My name is Nicole and this is my cancer journey...
I don't remember much at all, but from what I am told, it was early in the morning of Sunday 27 of April 2011 and I had been competing at the Surf Life Saving State Competition all day at Moana. l got home, had a shower and dinner and went to bed early to try and get lots of rest to be ready for day two.
Before I went to bed I had the worst headache I had ever had but eventually fell asleep. After that, l don't remember anything although my mum tells me that she came in to say goodbye before she went to work and l mumbled a see you later.
"As she was about to leave, for some reason and she doesn't have any idea why she did but she come back to my room to check on me and this was when she realised all was not right."
She told me to shut my eyes as she was going to turn the light on and was shocked when she saw what I looked like. Apparently my left side wasn't working at all, but I didn't realise this and tried to get up but couldn't. l must have still been with it a bit, because when the ambulance came and the paramedics were stabilizing me, I made sure I had my phone. l wasn't leaving without it.

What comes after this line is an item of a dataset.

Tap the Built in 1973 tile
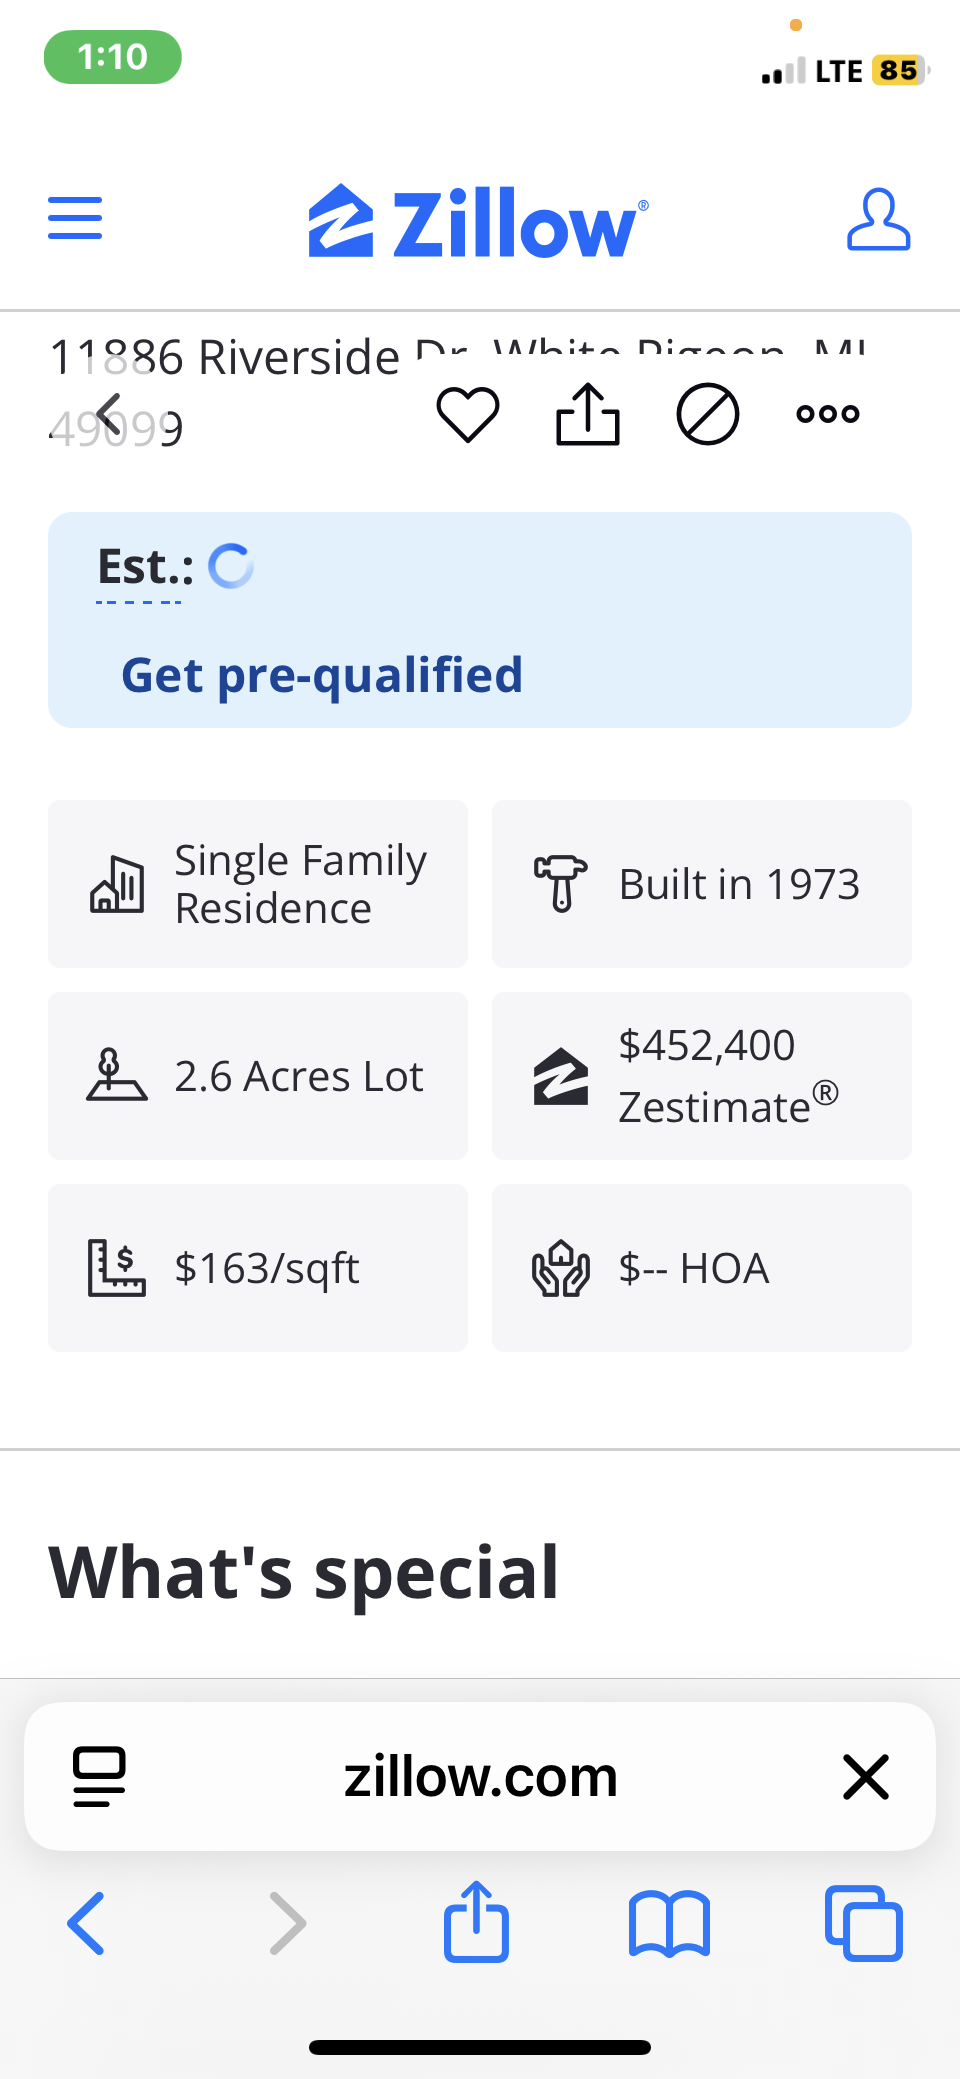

My mum said both the paramedic and the emergency doctor had said that migraines could present with these symptoms when they were bad enough so she wasn't too worried, however, when they bought me back from the CAT scan and the doctor wanted to speak to her in another room.
"She said she just knew it wasn't going to be good news, and of course it wasn't."
The worst was still to come, because I started to crash and had to be rushed into surgery. When the doctors came into to see my mum and brother afterwards, they weren't confident that I would make it through the night. Devastating news for them, but they both said she's a fighter of course she will and then when they saw what they had done to my hair.
"They said she'll come out of this and the person who shaved her head had better beware."
Other than that my only memories from hospital, were when I woke up and was determined to go to day two of State Competition. I had been in an induced coma for 6 days after I had a drain put in my brain, although I thought it was the morning for States day two and tried to go. I quickly faced the facts and became aware of what happened.
The first was that they had shaved part of my hair for the drain! This upset me a lot and after having a shower I worked out that I could change my part and hide it.
"My older brother Shaun, shaved the same spot on his head in sympathy with me, when he came in the next day he showed me what he had done."
His words were "Oh I didn't think that one through did I?" which was true, here he was with a chunk of hair missing at the front and he couldn't hide it, where as I could. So when I thought it was impossible to laugh, I still managed.
My family and friends were very supportive before and after I received the news. They made sure someone was always in the hospital with me, so I was never alone! When I was a little more with it and feeling better a lot of our family friends from the surf club came in with me and bought me lots of presents and were very supportive of me. To cope with the news I had been given, I pretty much put my head in the sand and didn't want to listen to anything they had to say.
"I think I was still in shock and it was my way of coping."
After I was moved from Flinders Medical Centre to the Woman and Children’s for Rehab was when it hit me. I had gone from a very new and kid friendly area to the Woman and Children’s where it is quite different.
I had a brain biopsy on 19 May 2011, this was to help the doctors determine what grade tumour it was. The night after the biopsy (20 May) was our surf lifesaving dinner annual awards night. I was determined to be able to go out for the night, my doctor laughed at my determination and said I would be the earliest he’s ever let a patient out after surgery. I was so happy that because I was let out of hospital.
"I always felt like nothing was wrong with me, once I was out of there. I just went back to trying to life my life normally and through the support of my family and friends I was able to do that!"
I think the fact that they treated me no differently helped make me feel normal and continue in my world of nothing was wrong and I was still the same healthy person I was before the bleed.
Getting back into my sports was another big incentive to getting my old life back on track. At first I was upset at how much my stamina and fitness and deteriorated. But after rehab and through the help of my coaches and teammates I was getting better quickly.
"I found setting goals each week during rehab benefited me hugely."
Rehab was a weird time for me I never imagined myself needing rehab. When I told people I was in rehab they would give me funny looks, but due to rehab, I made a full physical recovery I didn't drag my feet.
My left side became stronger again and my balance got a lot better, I didn't fall over or bump into everything.
I loved the water so much they set hydro therapy up for me (which is exercise done in a pool) and I felt a lot more comfortable to push my rehab sessions in the pool because I knew what I was like before and wanted to get back to it!
Rehab on land was a weird experience for me, I had never thought I would be as tough learning how to run and kick things again, but when I had regained all those skills I noticed how much different it was. Here I was thinking I was fine and nothing was wrong with me physical and not wanting rehab.